▶ [Brief]: Reproduce the data verbatim, beginning with the line containing "Click the Dear" and continuing through the line containing "Action: 432,44".
▽
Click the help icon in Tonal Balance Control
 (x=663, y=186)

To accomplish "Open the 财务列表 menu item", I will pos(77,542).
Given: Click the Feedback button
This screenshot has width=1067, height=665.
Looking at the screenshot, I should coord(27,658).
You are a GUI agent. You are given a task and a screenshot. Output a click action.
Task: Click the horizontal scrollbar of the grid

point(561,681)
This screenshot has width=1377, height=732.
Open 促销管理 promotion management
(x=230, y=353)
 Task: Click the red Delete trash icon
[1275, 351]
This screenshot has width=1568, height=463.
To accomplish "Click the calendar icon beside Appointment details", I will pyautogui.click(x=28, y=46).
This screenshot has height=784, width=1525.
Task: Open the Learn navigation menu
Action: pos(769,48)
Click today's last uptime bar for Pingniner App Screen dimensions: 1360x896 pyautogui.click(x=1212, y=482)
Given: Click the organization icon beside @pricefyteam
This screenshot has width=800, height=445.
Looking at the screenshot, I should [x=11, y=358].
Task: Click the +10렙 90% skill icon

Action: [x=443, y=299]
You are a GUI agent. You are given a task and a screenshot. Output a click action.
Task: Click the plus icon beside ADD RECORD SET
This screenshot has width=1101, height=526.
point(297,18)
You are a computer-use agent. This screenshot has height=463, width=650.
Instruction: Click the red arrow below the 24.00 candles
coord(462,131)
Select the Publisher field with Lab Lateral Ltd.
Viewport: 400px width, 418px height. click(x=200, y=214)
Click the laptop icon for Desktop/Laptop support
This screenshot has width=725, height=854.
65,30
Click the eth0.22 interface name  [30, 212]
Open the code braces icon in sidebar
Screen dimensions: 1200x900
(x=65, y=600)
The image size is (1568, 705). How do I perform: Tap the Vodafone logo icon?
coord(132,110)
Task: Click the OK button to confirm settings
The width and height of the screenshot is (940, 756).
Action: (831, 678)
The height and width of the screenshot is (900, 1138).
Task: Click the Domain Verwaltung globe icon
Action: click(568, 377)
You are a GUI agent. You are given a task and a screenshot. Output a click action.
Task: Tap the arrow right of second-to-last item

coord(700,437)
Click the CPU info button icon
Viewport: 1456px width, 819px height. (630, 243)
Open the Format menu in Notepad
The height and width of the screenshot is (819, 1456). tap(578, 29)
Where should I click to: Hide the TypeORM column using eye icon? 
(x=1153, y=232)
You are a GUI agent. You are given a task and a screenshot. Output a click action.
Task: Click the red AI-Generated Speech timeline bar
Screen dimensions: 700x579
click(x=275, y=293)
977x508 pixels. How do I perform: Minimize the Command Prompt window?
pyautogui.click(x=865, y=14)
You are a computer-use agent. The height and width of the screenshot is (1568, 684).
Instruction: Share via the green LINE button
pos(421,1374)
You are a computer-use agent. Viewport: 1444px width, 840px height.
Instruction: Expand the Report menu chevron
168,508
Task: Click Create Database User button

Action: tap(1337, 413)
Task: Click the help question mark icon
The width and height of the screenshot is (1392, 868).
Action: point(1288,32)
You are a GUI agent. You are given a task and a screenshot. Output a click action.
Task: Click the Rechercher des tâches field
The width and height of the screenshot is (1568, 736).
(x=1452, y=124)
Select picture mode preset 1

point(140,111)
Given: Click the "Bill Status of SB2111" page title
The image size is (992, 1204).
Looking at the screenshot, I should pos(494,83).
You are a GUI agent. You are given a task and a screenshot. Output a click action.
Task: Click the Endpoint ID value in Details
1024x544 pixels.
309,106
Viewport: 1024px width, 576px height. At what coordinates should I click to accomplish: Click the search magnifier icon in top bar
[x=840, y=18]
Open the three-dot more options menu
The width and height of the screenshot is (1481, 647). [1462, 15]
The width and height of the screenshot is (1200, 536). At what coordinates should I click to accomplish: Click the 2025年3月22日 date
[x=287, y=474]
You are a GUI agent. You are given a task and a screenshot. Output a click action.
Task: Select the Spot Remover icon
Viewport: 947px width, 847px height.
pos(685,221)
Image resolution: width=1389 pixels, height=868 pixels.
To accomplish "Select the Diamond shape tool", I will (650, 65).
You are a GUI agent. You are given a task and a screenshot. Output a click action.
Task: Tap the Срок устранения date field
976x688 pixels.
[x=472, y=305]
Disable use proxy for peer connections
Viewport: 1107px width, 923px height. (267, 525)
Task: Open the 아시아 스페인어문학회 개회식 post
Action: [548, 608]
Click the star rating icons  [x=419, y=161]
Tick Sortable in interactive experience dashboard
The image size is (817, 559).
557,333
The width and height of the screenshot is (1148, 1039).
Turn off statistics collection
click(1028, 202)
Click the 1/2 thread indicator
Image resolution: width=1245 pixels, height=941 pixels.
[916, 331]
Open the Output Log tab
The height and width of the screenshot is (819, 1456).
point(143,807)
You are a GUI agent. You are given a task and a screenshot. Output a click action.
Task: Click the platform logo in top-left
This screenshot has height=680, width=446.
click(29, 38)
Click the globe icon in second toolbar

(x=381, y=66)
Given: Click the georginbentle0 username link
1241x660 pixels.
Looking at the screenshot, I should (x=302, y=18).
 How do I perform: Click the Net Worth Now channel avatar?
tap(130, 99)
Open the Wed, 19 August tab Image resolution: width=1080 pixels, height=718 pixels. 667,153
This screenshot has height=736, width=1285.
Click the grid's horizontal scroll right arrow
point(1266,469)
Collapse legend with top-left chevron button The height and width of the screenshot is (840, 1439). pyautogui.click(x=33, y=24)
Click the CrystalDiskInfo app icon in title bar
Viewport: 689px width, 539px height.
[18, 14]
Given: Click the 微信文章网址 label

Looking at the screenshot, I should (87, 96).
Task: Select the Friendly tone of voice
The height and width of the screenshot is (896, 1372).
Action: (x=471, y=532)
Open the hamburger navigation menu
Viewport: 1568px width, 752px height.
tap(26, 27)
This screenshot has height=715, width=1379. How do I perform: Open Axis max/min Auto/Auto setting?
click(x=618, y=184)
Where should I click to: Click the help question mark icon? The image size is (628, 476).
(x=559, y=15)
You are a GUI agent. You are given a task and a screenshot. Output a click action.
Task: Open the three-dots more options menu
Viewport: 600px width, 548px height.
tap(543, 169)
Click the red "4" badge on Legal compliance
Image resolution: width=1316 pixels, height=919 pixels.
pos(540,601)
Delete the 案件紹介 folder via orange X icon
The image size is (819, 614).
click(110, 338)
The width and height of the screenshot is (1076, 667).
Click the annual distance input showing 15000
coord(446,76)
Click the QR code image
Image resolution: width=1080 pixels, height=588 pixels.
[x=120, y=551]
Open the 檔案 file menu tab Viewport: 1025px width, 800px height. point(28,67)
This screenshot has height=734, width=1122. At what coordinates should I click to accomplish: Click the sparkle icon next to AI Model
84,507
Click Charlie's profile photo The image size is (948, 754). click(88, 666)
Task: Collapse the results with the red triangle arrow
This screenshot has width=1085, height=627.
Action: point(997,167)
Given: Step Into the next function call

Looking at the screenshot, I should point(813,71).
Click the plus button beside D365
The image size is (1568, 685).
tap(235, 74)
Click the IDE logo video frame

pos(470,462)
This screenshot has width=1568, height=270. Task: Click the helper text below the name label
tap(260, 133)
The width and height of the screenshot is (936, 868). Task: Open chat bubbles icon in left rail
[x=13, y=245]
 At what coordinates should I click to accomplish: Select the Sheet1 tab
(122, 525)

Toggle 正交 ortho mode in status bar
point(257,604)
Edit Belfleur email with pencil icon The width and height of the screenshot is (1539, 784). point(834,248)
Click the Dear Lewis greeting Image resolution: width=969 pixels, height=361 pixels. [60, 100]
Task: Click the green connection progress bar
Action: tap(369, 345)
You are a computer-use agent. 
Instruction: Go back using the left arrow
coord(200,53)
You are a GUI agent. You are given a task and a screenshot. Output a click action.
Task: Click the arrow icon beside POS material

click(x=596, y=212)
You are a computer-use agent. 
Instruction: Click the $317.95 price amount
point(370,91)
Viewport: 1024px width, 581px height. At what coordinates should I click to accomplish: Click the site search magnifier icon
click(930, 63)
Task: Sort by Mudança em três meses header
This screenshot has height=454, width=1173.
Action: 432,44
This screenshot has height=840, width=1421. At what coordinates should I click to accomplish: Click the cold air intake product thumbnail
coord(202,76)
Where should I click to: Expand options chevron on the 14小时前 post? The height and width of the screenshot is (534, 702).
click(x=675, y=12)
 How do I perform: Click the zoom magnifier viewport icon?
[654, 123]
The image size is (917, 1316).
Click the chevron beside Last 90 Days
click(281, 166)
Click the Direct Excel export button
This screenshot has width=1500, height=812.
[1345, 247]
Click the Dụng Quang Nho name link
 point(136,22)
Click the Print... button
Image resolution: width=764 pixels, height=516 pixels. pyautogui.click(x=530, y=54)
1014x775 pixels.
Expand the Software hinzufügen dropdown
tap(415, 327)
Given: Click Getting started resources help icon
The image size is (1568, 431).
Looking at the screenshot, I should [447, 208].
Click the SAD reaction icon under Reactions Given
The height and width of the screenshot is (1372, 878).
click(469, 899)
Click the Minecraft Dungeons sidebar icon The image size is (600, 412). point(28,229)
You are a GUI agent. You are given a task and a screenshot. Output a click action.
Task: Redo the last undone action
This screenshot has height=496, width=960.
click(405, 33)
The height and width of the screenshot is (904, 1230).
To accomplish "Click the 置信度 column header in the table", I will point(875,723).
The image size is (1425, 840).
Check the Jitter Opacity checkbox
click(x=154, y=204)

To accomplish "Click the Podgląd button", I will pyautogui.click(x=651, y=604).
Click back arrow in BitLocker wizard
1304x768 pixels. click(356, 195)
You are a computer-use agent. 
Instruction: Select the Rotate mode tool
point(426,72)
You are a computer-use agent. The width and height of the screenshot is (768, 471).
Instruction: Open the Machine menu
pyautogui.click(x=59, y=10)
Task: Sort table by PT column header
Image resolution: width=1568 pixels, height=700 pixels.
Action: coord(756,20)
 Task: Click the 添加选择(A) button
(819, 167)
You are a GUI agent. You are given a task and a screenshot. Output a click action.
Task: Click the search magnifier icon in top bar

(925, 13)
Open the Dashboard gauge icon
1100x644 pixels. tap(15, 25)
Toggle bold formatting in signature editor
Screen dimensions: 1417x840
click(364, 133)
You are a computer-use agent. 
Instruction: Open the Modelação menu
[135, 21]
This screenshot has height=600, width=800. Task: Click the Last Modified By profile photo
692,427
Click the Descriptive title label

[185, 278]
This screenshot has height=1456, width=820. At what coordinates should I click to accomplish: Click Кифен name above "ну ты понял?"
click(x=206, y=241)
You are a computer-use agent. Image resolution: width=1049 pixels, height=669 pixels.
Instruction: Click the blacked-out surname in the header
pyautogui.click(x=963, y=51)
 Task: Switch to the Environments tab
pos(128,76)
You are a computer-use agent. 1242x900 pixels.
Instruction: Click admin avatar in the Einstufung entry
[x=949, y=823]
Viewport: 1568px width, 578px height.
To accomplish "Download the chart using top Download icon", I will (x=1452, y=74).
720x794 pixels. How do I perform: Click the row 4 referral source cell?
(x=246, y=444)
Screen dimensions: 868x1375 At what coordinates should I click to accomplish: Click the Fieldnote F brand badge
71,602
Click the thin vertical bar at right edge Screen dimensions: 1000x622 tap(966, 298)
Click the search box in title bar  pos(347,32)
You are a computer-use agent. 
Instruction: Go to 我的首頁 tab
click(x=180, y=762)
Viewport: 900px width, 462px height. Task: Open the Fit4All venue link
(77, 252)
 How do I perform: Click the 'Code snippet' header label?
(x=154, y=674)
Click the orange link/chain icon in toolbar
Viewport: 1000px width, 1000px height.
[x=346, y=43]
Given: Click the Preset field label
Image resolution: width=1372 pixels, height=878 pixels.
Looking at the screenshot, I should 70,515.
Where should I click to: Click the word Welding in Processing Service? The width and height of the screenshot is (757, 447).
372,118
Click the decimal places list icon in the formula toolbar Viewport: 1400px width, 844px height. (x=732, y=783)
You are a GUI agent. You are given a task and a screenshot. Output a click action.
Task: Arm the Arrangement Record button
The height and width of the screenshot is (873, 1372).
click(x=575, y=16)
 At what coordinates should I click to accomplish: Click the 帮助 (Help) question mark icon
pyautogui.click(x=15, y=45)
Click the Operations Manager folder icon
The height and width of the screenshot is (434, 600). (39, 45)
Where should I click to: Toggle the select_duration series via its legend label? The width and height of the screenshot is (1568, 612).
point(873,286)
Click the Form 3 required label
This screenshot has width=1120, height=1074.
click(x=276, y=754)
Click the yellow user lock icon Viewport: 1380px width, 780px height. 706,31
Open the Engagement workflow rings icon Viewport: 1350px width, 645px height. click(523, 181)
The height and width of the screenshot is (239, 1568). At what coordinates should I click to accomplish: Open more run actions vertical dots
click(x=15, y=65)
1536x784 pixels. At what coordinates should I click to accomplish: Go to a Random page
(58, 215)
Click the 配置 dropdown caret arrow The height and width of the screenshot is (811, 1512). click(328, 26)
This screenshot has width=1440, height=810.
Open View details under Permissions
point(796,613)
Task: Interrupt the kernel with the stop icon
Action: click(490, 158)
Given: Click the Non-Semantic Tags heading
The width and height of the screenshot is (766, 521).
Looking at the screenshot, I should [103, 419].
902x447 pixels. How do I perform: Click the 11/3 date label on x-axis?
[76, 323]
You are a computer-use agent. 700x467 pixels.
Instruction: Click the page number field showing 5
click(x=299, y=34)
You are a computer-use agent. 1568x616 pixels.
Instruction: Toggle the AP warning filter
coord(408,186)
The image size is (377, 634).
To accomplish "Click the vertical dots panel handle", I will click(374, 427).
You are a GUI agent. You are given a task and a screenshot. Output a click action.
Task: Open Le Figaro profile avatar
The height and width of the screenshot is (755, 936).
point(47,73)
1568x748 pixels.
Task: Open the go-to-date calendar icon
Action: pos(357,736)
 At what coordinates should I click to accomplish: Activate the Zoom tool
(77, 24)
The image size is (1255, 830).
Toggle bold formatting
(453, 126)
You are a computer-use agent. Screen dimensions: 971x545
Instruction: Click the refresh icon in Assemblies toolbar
△
▶ [Response]:
Click the Dear Lewis greeting Image resolution: width=969 pixels, height=361 pixels. [60, 100]
Task: Click the green connection progress bar
Action: tap(369, 345)
You are a computer-use agent. 
Instruction: Go back using the left arrow
coord(200,53)
You are a GUI agent. You are given a task and a screenshot. Output a click action.
Task: Click the arrow icon beside POS material

click(x=596, y=212)
You are a computer-use agent. 
Instruction: Click the $317.95 price amount
point(370,91)
Viewport: 1024px width, 581px height. At what coordinates should I click to accomplish: Click the site search magnifier icon
click(930, 63)
Task: Sort by Mudança em três meses header
This screenshot has height=454, width=1173.
Action: 432,44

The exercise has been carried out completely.